_Instruction A_
According to the ANVIL documentation, how large is a save area on z/Architecture?
_Instruction B_
Please echo the part of the ANVIL documentation that opens with the words containing "Create a new" and closes with "before codegen (optional)".

(Given text Opens)

Unlike x86 where the stack grows downward (toward lower addresses), IBM mainframes grow the stack upward (toward higher addresses). ANVIL handles this automatically.

Save Areas

Mainframes use chained save areas instead of push/pop on the stack:

S/370/S/390: 72 bytes (18 fullwords of 4 bytes)
z/Architecture: 144 bytes (18 doublewords of 8 bytes)

Stack-Based Code Generation

The mainframe backends generate efficient stack-based code:

Stack frame allocation via LA R2,72(,R13) (no GETMAIN overhead)
Proper save area chaining
Thread-safe execution
Simplified epilogue (no FREEMAIN cleanup)

HLASM Output

Generated mainframe code is in HLASM (High Level Assembler) format:

Labels in columns 1-8
Opcodes starting at column 10
Operands starting at column 16
Comments with asterisk in column 1

Adding New Backends

To add support for a new architecture:

Create a new file at src/backend/<arch>/<arch>.c
Implement the anvil_backend_ops_t structure:

const anvil_backend_ops_t anvil_backend_myarch = {
    .name = "MyArch",
    .arch = ANVIL_ARCH_MYARCH,
    .init = myarch_init,
    .cleanup = myarch_cleanup,
    .reset = myarch_reset,      // Clear cached IR pointers (optional but recommended)
    .prepare_ir = myarch_prepare_ir,  // Prepare/lower IR before codegen (optional)
    .codegen_module = myarch_codegen_module,
    .codegen_func = myarch_codegen_func,
    .get_arch_info = myarch_get_arch_info
};

Add the architecture to anvil.h:

typedef enum {
    // ...
    ANVIL_ARCH_MYARCH,
    ANVIL_ARCH_COUNT
} anvil_arch_t;

Register the backend in backend.c:

anvil_register_backend(&anvil_backend_myarch);

Recent Updates

Backend IR Preparation Phase

New optional prepare_ir callback in backend interface allows architecture-specific IR preparation before code generation:

IR Lowering: Convert unsupported operations to sequences of supported ones
Peephole Optimizations: Target-specific optimizations on IR level
Type Legalization: Split 64-bit ops on 32-bit targets, etc.
Function Analysis: Detect leaf functions, calculate stack frame layout

The ARM64 backend now uses prepare_ir to analyze all functions before code generation.

Struct Support

Struct field access via anvil_build_struct_gep() for all mainframe backends
Automatic field offset calculation at compile time
Efficient LA (Load Address) instruction for small offsets
Example: struct Point { int x; int y; } in examples/struct_test.c

Array Support (GEP)

Full array indexing via anvil_build_gep() for all mainframe backends
Automatic element size calculation (1, 2, 4, 8 bytes)
Efficient index multiplication using shifts (SLL/SLLG)
Example: sum_array(int *arr, int n) in examples/array_test.c

Floating-Point Support (Mainframes)

Full floating-point arithmetic for all mainframe backends
HFP (Hexadecimal FP): S/370, S/370-XA, S/390 (ADR, MDR, DDR instructions)

(Given text Closes)
(Dataset excerpts Opens)

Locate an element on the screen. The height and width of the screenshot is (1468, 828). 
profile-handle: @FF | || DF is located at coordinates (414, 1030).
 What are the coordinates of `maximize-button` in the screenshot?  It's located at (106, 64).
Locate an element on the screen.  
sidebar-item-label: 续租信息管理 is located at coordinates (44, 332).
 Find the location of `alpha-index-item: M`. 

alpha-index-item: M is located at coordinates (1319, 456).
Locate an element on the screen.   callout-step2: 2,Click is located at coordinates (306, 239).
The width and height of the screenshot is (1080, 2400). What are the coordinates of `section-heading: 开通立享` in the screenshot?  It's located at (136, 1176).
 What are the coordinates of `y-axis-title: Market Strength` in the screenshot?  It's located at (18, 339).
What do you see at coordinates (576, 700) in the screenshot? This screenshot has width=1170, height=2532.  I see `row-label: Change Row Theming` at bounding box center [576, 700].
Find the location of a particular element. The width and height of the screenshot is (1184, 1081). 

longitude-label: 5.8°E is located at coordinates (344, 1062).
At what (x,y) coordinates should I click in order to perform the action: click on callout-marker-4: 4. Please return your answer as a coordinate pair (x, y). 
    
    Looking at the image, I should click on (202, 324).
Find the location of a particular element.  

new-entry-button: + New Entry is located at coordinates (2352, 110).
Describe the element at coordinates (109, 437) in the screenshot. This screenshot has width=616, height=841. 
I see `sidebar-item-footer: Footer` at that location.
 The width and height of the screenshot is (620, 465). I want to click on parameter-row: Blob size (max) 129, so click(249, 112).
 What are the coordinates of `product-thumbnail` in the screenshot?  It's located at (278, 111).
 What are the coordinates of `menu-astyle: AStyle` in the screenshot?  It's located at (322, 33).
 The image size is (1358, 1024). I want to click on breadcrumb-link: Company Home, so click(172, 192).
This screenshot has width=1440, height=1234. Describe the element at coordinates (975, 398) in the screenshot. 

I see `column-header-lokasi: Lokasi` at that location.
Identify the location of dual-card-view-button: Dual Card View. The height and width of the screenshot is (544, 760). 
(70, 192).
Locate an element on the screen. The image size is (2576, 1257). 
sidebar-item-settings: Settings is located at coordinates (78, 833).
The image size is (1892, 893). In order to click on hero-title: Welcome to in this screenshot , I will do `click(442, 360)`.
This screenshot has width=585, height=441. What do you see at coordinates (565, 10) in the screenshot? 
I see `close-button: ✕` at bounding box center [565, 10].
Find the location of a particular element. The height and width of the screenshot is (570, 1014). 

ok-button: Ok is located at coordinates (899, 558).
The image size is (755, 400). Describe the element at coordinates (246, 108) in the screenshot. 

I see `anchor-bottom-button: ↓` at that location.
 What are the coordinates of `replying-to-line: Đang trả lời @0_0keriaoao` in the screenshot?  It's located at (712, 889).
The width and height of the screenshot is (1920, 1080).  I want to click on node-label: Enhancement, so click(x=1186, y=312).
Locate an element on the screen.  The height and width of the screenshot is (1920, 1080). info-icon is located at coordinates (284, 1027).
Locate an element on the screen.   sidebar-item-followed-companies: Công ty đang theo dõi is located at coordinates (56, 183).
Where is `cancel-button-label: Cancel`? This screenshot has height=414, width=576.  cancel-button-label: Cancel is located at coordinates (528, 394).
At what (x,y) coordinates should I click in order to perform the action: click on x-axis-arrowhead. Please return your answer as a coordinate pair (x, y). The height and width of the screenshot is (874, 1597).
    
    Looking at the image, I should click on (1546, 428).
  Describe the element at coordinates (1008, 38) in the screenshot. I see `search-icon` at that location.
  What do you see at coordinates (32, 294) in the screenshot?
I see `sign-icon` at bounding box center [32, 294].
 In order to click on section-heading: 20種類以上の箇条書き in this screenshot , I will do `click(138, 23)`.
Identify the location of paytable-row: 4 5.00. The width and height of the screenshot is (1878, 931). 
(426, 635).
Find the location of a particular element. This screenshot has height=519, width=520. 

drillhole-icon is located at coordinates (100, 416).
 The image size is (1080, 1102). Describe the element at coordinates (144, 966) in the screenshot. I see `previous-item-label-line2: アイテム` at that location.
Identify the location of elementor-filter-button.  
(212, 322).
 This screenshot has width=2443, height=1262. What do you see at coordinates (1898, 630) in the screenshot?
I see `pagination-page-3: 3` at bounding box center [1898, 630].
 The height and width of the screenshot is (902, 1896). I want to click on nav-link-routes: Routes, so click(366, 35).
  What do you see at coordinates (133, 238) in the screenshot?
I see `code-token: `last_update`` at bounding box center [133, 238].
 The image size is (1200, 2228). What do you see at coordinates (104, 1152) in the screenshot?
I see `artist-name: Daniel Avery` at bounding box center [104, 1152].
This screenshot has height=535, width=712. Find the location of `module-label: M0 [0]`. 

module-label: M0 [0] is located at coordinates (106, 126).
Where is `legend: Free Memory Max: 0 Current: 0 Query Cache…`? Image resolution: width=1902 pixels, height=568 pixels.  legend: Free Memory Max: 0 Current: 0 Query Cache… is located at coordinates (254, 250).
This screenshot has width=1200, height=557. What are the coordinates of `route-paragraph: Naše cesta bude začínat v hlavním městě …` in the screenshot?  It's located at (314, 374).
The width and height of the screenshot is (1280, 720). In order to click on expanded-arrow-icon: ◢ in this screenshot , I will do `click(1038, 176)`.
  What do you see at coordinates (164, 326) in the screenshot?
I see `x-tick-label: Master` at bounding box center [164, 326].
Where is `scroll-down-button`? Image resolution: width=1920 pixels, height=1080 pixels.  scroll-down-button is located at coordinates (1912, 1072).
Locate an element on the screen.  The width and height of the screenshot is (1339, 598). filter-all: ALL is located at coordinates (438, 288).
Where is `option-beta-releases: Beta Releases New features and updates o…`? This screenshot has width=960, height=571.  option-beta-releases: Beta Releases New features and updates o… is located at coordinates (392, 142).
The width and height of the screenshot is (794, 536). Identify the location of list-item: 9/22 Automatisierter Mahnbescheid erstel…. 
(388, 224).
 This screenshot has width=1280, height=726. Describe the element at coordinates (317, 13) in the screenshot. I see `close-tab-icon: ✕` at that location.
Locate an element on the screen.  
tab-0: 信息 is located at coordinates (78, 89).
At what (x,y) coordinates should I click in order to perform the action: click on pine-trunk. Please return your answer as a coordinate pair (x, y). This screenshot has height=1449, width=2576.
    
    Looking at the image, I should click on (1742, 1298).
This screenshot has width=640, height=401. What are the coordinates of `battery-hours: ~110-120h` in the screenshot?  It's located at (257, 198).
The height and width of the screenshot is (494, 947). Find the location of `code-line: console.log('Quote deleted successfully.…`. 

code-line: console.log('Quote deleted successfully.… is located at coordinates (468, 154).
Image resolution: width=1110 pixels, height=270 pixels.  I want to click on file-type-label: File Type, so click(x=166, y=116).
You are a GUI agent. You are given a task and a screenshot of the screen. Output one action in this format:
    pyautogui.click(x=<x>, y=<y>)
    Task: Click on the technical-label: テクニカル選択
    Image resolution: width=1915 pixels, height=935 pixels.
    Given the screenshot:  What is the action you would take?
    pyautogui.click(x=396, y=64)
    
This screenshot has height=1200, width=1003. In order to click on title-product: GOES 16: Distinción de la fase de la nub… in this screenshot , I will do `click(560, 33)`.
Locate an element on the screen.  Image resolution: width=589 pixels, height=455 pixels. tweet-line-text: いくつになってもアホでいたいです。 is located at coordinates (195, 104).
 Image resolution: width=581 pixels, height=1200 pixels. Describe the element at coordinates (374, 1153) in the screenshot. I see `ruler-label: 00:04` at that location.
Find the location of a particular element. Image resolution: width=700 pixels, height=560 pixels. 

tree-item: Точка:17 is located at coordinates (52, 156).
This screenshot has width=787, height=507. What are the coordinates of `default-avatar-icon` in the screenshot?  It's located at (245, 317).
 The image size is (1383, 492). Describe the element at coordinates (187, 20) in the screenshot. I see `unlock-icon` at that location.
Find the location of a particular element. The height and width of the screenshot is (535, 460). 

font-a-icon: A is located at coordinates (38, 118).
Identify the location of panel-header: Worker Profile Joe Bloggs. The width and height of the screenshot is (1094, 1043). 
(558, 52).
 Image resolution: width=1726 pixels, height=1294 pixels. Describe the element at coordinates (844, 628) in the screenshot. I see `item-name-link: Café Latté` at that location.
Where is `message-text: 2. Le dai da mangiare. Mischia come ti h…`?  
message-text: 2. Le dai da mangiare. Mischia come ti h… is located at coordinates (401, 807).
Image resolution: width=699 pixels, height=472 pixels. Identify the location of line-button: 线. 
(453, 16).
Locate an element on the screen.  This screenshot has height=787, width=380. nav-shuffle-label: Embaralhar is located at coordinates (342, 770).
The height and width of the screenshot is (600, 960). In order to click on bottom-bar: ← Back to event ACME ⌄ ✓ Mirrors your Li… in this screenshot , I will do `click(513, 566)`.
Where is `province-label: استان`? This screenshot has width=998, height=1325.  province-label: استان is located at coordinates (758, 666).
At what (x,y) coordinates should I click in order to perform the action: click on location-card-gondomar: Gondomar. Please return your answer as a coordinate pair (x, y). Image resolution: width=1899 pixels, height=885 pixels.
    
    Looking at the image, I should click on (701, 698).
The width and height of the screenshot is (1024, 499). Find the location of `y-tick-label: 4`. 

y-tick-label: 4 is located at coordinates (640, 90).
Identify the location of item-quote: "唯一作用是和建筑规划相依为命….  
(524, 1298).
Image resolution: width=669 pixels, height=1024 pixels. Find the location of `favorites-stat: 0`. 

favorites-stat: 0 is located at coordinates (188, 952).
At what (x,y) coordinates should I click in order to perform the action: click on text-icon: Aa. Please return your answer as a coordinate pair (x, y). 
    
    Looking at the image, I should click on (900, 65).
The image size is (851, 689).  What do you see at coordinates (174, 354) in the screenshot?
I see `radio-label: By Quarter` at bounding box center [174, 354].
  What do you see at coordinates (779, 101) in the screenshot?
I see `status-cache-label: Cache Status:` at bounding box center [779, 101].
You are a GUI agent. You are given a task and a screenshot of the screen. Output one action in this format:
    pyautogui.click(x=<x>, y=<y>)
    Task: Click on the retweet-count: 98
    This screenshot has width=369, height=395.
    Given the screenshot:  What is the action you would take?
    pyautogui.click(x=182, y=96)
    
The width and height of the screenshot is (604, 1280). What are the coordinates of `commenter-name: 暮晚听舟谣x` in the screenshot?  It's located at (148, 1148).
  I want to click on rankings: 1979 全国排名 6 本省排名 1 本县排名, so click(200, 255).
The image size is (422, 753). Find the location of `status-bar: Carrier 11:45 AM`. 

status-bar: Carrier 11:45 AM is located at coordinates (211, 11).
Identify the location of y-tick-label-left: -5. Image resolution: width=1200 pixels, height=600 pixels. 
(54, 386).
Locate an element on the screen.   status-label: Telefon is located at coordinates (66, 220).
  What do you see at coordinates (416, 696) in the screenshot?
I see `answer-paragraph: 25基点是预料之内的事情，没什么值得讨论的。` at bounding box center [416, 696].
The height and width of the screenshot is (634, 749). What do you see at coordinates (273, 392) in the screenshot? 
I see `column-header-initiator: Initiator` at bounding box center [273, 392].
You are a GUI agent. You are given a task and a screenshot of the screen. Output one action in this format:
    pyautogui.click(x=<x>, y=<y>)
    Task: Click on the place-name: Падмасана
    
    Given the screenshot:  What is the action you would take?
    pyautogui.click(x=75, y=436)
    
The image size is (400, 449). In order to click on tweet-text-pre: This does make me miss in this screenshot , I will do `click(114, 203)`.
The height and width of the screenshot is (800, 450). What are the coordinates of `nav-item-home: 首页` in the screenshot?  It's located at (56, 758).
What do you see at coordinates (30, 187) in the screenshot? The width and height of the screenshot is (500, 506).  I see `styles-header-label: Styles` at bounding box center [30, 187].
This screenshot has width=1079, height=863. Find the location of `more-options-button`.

(Dataset excerpts Closes)

_Response A_
144 bytes (18 doublewords of 8 bytes).

_Response B_
Create a new file at src/backend/<arch>/<arch>.c
Implement the anvil_backend_ops_t structure:

const anvil_backend_ops_t anvil_backend_myarch = {
    .name = "MyArch",
    .arch = ANVIL_ARCH_MYARCH,
    .init = myarch_init,
    .cleanup = myarch_cleanup,
    .reset = myarch_reset,      // Clear cached IR pointers (optional but recommended)
    .prepare_ir = myarch_prepare_ir,  // Prepare/lower IR before codegen (optional)